A 'serial bubble blower'?
Some blame former U.S. Federal Reserve chairman Alan Greenspan for the U.S. downturn. He insists they're wrong
JASON KIRBY | October 22, 2007 |
Greenspan has also taken heat for creating the environment that let U.S. deficits get out of control. Since the Republicans swept to power in the White House and Congress, America's balance sheet has been bathed in red ink. The country owes close to US$10 trillion in debt, with massive annual deficits forecast far into the future. For a free-market libertarian and Republican like Greenspan, it's been a difficult pill to swallow. But the fact is, he shares some of the blame.
America had been enjoying huge budget surpluses under the Clinton presidency. In 2001, in fact, Greenspan's fear wasn't that America had too much debt, but that by 2006, the debt would be completely paid off and the government would be left with US$500 billion a year in excess. It was a serious miscalculation on the part of budgeting officials. The surpluses were purely the result of the dot-com stock market boom, and they would vanish within months. But not before Greenspan made a fateful speech before Congress that advocated a tax break. His words gave weight to President George W. Bush's US$1.35-trillion tax break, versus a smaller tax break proposed by Democrats, even though Greenspan didn't favour one over the other. Things only got worse once the Iraq war got underway, and spending went through the roof. "My biggest frustration remained the President's unwillingness to wield his veto against out-of-control spending," Greenspan wrote in his book. "The Republicans in Congress lost their way. They swapped principle for power."
But that begs the question: why didn't Greenspan use his clout to put more pressure on the government to tighten its belt? Again, as with the housing boom, he says he did everything within his power. "The fascinating thing is I must have spent 100,000 words in testimony before the Congress [warning about out-of-control deficits] and it all fell on deaf ears," he says. "You can't be more public than in a congressional testimony. If it doesn't work there, you've had it."
Greenspan did indeed urge Congress to reinstate a deficit control mechanism that was set to expire. But as Greenspan himself has already shown, it's not the quantity of words a Fed chairman uses, but the quality.
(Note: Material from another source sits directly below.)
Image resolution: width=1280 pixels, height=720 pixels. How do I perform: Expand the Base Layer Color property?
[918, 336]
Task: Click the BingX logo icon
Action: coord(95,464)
His simple phrase "irrational exuberance," uttered in 1996 to convey his concerns about a forming stock market bubble, carried more weight than any of the other thousands of words he spilled on the subject.
Whatever the criticism, Greenspan continues to wield great power, even after so long away from the Fed. When stock markets reached an all-time high last week, traders attributed the euphoria to comments by Greenspan that the credit crisis appeared to be easing. Even Cuba's Communist leader Fidel Castro scored a copy of his book, showing it off during a recent TV interview. It's almost as if there are two Fed chairmen. Bernanke, the guy who actually has his hand on the monetary lever, and Greenspan, the one who moves markets with mere words. The worry is that as Greenspan speaks out about what he sees coming down the line -- he thinks the chances of recession are less than 50/50, and he predicts a long-term increase in inflation -- he could hamper Bernanke.
Greenspan insists he will never criticize any decision made by the Fed, at least not publicly. But he has no plans to pipe down. "I'd like to believe [the markets] moved when I spoke in the last year and a half, but I frankly doubt it," he says. "The implication is I should just not talk about what my profession is, which is economic forecasting, which has been my profession since 1948. Unless I'm going to retire and become an archaeologist, I'm not sure what people want me to do." And besides, he says, no one can move markets the way billionaire Warren Buffet can, and no one is telling him to shut up.
Then again, no one has played such a key role in American history and politics for so many decades. Well, except maybe for that dim-witted shrimp farmer.